I now deposit only the few junk weeks that no other exchange company will take. And most times when I check in to look for Last Minute or Extra Vacation weeks, I give up and shop elsewhere. 

There has to be a significant loss of business due to the chronic failure of the website to operate efficiently. But perhaps they are too stupid to figure it out. Or maybe they knowingly fail to invest in a strong, competent  IT staff, thinking they are saving some money. This is known as the "penny wise, pound foolish" business model. Not a wise one to embrace.


----------



## lgreenspan (Jun 20, 2010)

After 10pm and RCI website is still down. I do not see anything good happening from this.


----------



## goofygirl17 (Jun 20, 2010)

10:50- It's still down


----------



## AKE (Jun 20, 2010)

Given how long the site has been done ( as well as in the past), how reliable is anything coming from that site once it does go back up?  What I find absolutely fascinating is why banks, airlines, etc etc can keep their sites up and running 24/7 and WITHOUT going done for maintenance (like RCI does every Saturday and sometimes more often) whereas RCI's site appears to be full of bugs, goes down regularly for maintenance, and despite the maintenance done on it it still seems no better than before.


----------



## rickandcindy23 (Jun 20, 2010)

lgreenspan said:


> After 10pm and RCI website is still down. I do not see anything good happening from this.
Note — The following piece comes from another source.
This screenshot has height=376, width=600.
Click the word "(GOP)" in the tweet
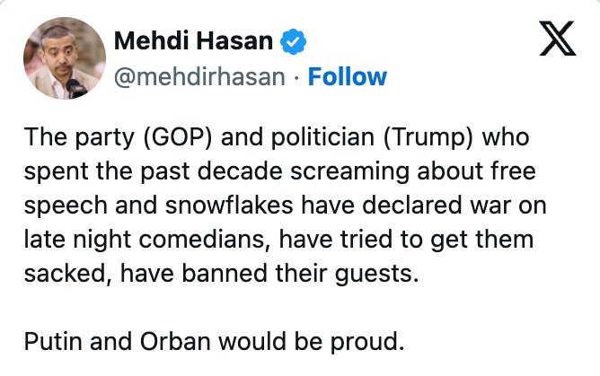153,139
Yes, and we should know.  It's dejavu all over again.   

I wonder what they are going to do with my trading power now.


----------



## philemer (Jun 20, 2010)

rickandcindy23 said:


> Yes, and we should know.  It's dejavu all over again.
> 
> I wonder what they are going to do with my trading power now.
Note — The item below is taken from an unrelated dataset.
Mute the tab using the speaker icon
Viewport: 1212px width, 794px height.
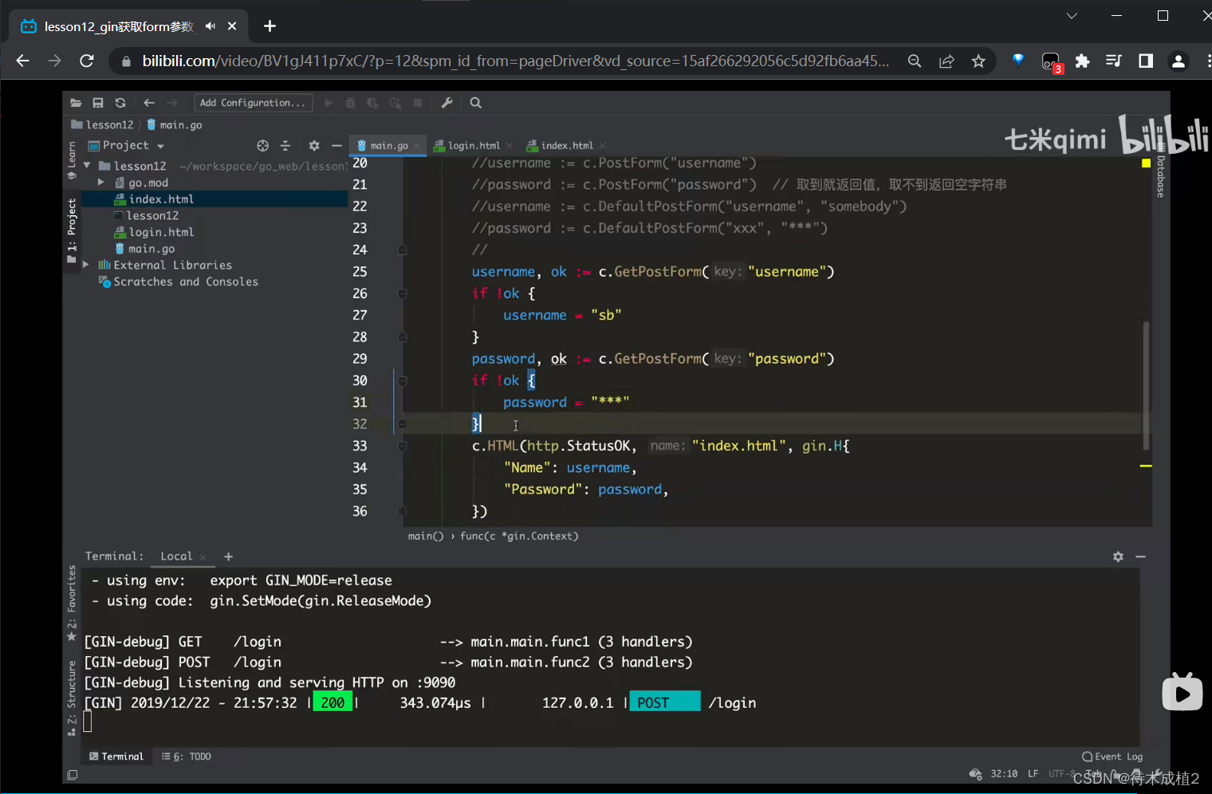pyautogui.click(x=211, y=26)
You mean "our" trading power, don't you?  11:09 PM and still KAPUT! Losers!! TPI is my "go to" Exchange Company now.


----------



## goofygirl17 (Jun 20, 2010)

I'm really frustrated.  I have a week on hold that I was supposed to email customer service about (if I got a week/match) which I did on the 17th.  I haven't heard anything back from that person so I emailed a couple more times since then and extended the hold.  Unfortunately, the hold is for a week that they are going to switch for the week I have confirmed for next April because they made a mistake.  Now, even if I could access the site I can't do a quick exchange for next week because my week is tied up waiting for this woman to fix their error!  And I wanted to get an extra vacation getaway for the following week!  

Aaaarrrgghhh!


----------



## Barbeque (Jun 20, 2010)

One thing to consider
If you cover a cow turd with chocolate and sprinkles it is still a cow turd


----------



## DaveNV (Jun 20, 2010)

RCI website is back up @ 8:45 PM west coast time.

Dave


----------



## Pit (Jun 20, 2010)

News flash.. it's not working.  



> WKSWEB03: Sorry, we were unable to process your request at this time. Please try again - if you continue to get this message, please call the Call Center.


----------



## cmh (Jun 21, 2010)

worksatrci said:


> yes we are here working , but we can only do points right now



Welcome worksatrci!  I hope you'll continue to post here in the forums.


----------



## cpnuser (Jun 21, 2010)

*RCI*

I got half way through a search & then it just quit about 15 minutes ago.  The RCI site is a real disappointment.  Wish they would hire some competent people to run it efficiently.


----------



## tschwa2 (Jun 21, 2010)

*RCI Points platinum*

RCI points are back up and for $55 are offering to upgrade me "to a higher level of membership"


----------



## rhonda (Jun 21, 2010)

OH, good news!  We can now "save" our searches!  I've been wanting this feature!  Thanks, RCI!  I also like that searching "all deposits" is now the default.    Yeah!


----------



## dukebigtom (Jun 21, 2010)

I got half way through a search and it bagged out on me.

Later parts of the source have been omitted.